Trudie Styler with Peter O’Toole in Macbeth in 1980 (REX)

She has explained that she’s had Botox to help with the scarring. Has she gone further in terms of surgical procedures?

“I haven’t, and I don’t know that I would be talking about it, had I had it,” she says evenly. “Some things are personal, and that’s a decision that will be made when I’m ready to make it. I was operated on facially so much when I was young, and I had massive amounts of stitches. I had operations throughout my childhood, up until I was 18, then revision on my scars to put back my eyebrows.

“So I’ve had a lot of what’s called plastic surgery to my face, to my scars. And I have huge, huge respect for what that is. Now I’m in the fortunate position to be able to do whatever I want to enhance my body, my face, myself.
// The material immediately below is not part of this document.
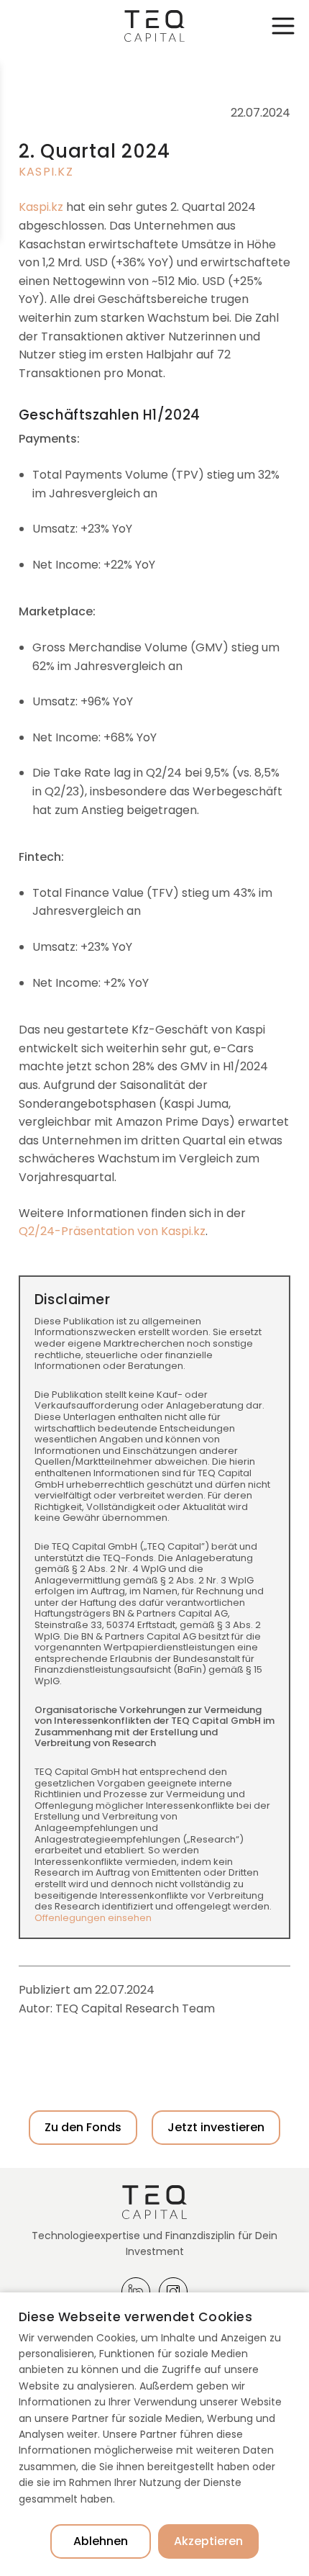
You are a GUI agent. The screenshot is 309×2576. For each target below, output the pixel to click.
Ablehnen (100, 2541)
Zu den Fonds (83, 2127)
But I think women should really feel empowered – they should feel good about whatever they do for themselves. They shouldn’t be stigmatised: 'Ooh, have you seen so-and-so? She’s had a bit of work.’”

That said, in the industry in which she does most of her work, women are still under huge pressure to look young. Does she think the lot of forty- and fiftysomething actresses will improve?

“If Maven Pictures has anything to do with it, yes!” she declares with a laugh and table-thumping vigour. “But it doesn’t seem to be getting better.” Maven is developing projects with Julia Roberts, Amy Adams and Cate Blanchett.

Styler is committed to making films with good roles for women behind and in front of the camera – though to date, much of her success as a producer has been with very male films, notably Lock, Stock & Two Smoking Barrels, Snatch and Moon. Her most recent success, last year, was Filth, a controversial adaptation of the scabrous Irvine Welsh novel, starring James McAvoy. So extreme was the material it took 37 producers to wrestle the film to the screen, but it went on to be a critical hit. In an interview to promote it, Welsh told me: “I don’t think Filth would have got made if it hadn’t been for Trudie.”

James McAvoy in the Styler-produced Filth (Snap Stills/REX)

It took every ounce of Styler’s inner steel – especially wrangles over a bestiality scene that was finally cut. “Either that had to go or I had to go,” she says, coolly. “I think the point of making these films is, you don’t make them just for guys. So with that scene, I said to the director he’d alienate every woman on the planet. You’re not going to have any oestrogen in the room.”

Did she, I wonder, exercise further Producer Power by positioning her and Sting’s daughter on the soundtrack? Coco, 23, who has released an album under the name I Blame Coco, sings Radiohead’s Creep over the credits.“Ah-ha ha!” she replies with a hesitant laugh. “Well, actually, [the score’s composer] Clint Mansell loves Coco’s work, so he asked for her. So that wasn’t really a hard sell.”

Coco has been recording her second album in Manchester. “I can’t really talk too much about what my daughter does: she’ll kill me. But I really rate her as an artist.” She insists she had no reservations about Coco following her father into the music industry. “She was 17 when she [was] signed. It’s not that I loved the idea of her leaving school, but I ran away from home [at that age], so I can’t speak, and she knew that. I just said, 'Follow your heart, and you can always go back to college one day if you ever feel the need or desire.’ But she’s a musician through to her little pinkie.”

Coco is the biggest repository of Sting’s musical genes, together with Joe, his son with his first wife, the actress Frances Tomelty. Their eldest child, Mickey, 30, is an actress, and has starred in Frances Ha and the television series The Borgias. Jake, 28, is a filmmaker. Giacomo, 18, “wants to be a cop”. I ask how she feels about that. “I always vowed I’ll never get in the way of my children’s dreams. I bear that scar, and I treated my parents pretty rough because I wasn’t listened to. I don’t want to have a bad relationship with my kids.”

Having “two kids who feel like twins, and then two five-year breaks, I feel like I’ve been a mother for a very long time”. She’s not a granny yet, though, is she? “Not technically. But Sting’s eldest, Joe,” she says, “[has] a beautiful baby girl called Juliette, with another one on the way.”

So Trudie Styler is, ah, a step-grandma? She crinkles her nose in fright. “That’s sounds awful, doesn’t it?” And she laughs loudly, again.